When Gidon Kremer launched Sofia Gubaidulina’s violin concerto Offertorium on 30 May 1981 during the Vienna Festival, the composer, who was born in 1931 in Chistopol, Tatarstan, was still virtually unknown: the Soviet composer’s association flatly declined her oeuvre, so at first her composing simply “ended up on the shelf”. In the West, the work, which quotes Bach’s Musical Offering, caused a stir even though no new techniques and systems are applied: “As an ideal, I regard a kind of relationship to both tradition and new compositional means in which the artist masters all the means – both the new and the traditional ones – but as if he were not paying attention to either.”

Almost 25 years after the successful premiere of the Offertorium, Sofia Gubaidulina wrote her second violin concerto entitled In tempus praesens, this time for Anne-Sophie Mutter. For this piece too, Johann Sebastian Bach’s music was the inspiration: from the introductory measures in the solo violin, which feel their way forward gingerly, the chromatic lines remind one of the cipher in sound: B-A-C-H. Thereafter the composer succeeds in wresting the most fantastic effects of colour out of the instruments – including when the sound of the solo violin combines, extremely ingeniously, with that of the flute, clarinet, harp, celesta and the high percussion, or when four solo violas, supported by the most varied of instrument combinations, form a sort of concertino. Gidon Kremer presents Gubaidulina’s concerto In tempus praesens at his Philharmonic guest appearance – with that extraordinary sound where, as the composer commented, all vital energy seems to focus on the strings played.
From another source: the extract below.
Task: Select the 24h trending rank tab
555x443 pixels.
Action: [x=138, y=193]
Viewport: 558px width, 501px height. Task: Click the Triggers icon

Following it, Christian Thielemann programmed Anton Bruckner’s Mass No. 3 in F minor. It was composed in the years 1867–68 and is his last and greatest mass composition; according to the composer, it is oriented towards Beethoven’s Missa solemnis and the two late masses by Franz Schubert. Still the cathedral organist in Linz, Bruckner wrote the work for the court orchestra in Vienna, which also provided sacred music at the imperial court. A little later he himself moved to Vienna to take office as the cathedral organist and to discharge his appointment as a teacher at the Conservatory. As the mass posed great difficulties to the court orchestra musicians, the premiere was delayed by four whole years, and took place conducted by the composer in the Church of St Augustine near the Hofburg in June 1872. It was a great success for Bruckner, and the work was soon incorporated into concert hall programmes.